Let us know if that helps.
EDIT: Make sure the grind is not not too fine, nor too coarse either. Start with a slightly finer than drip grind. Also, many of us here replace our OEM filters (I have a Yama and Nicro style stainless pot) with glass filters. Google glass vac pot filters. It will tell which is best for your Bodum.
Posted Mon Feb 25, 2013, 6:21am Subject: Re: Bodum Santos bad gasket seal
Thanks IMAWriter. I have tried the method you described, adding the top when the water is about 190f, I have tried that several times with inconsistant results. All your advice is really great, I would love to buy a glass filter and so forth, but I'm not sure that any of this is addressing my issue of a leaky gasket. Or maybe the gasket isn't the issue at all. I have an old Hario that I tried the method I described and it worked fantastically well. Maybe I have not searched enough, but it doesn't seem like other people are saying the Bodum Santos is normally this inconsistant.

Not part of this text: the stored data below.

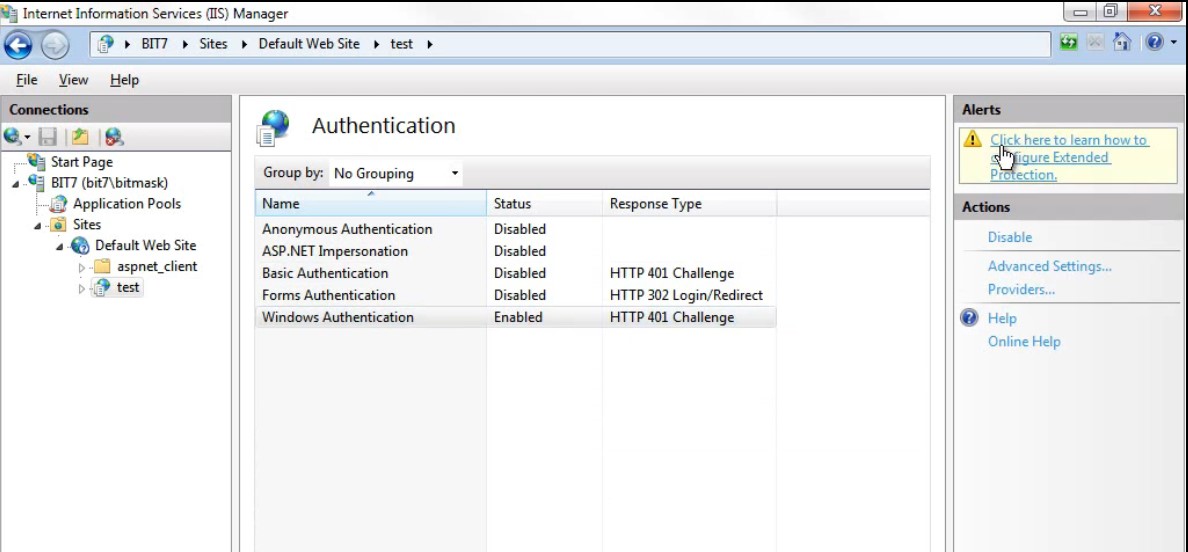The image size is (1188, 552).
Task: Click the Providers action link
Action: [x=1021, y=290]
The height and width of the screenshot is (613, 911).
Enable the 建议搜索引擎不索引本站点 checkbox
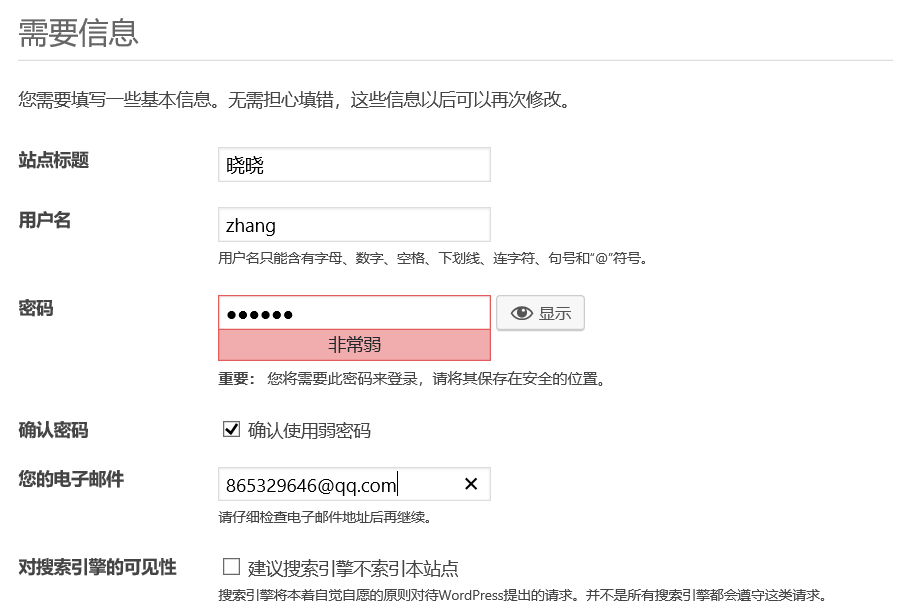click(x=231, y=567)
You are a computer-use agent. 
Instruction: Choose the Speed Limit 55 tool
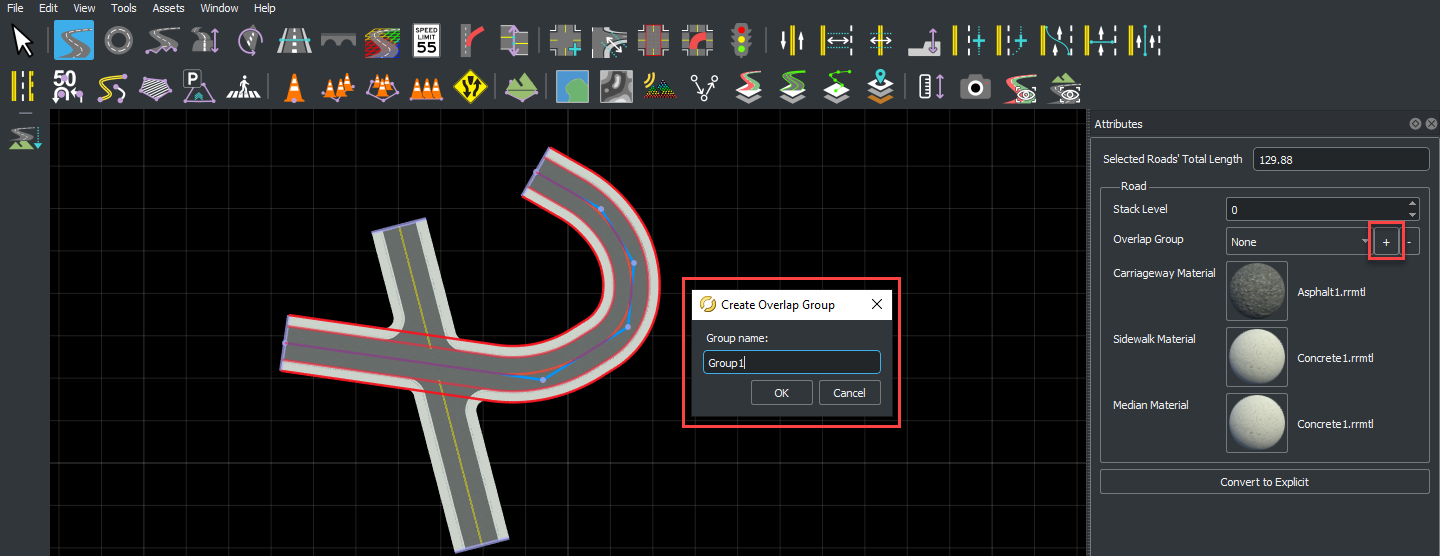427,41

Also, you said to let it steep for 3 minutes, that seems like a very long time.
Posted Mon Feb 25, 2013, 9:40am Subject: Re: Bodum Santos bad gasket seal
Oh, I totally don't have that grinder anymore, it burned out in spectaular fasion. I'll update with my current grinder later today.
But I have it set between drip and french, so it's on the coarser side. I'm not stirring a ton. I'll try out a longer steep, is pressure continuing to build as the steep continues?
Is the filter the problem? I'm using that plastic thing that it comes with. It seems to do a pretty good job of filtering the setiment, but maybe it gets super plugged up. Do you think I can use the paper filter/contraption that my hario uses? I should try that out.
The reason I replaced the hario is that I wanted one I could use on the stovetop, is there a better option available for a stovetop vac pot?
Posted Mon Feb 25, 2013, 10:02am Subject: Re: Bodum Santos bad gasket seal
Good stuff, Evan. A plug here for the Yama vac pots. NEVER a stall, as their gasket is unreal good. I've never used a Bodum here, but have at a friends house. Worked fine, made excellent coffee. I don't use the Yama cloth filter assembly. I love my Cory and Silex "Lox-in" glass filters. Easiest clean-up, and guaranteed results.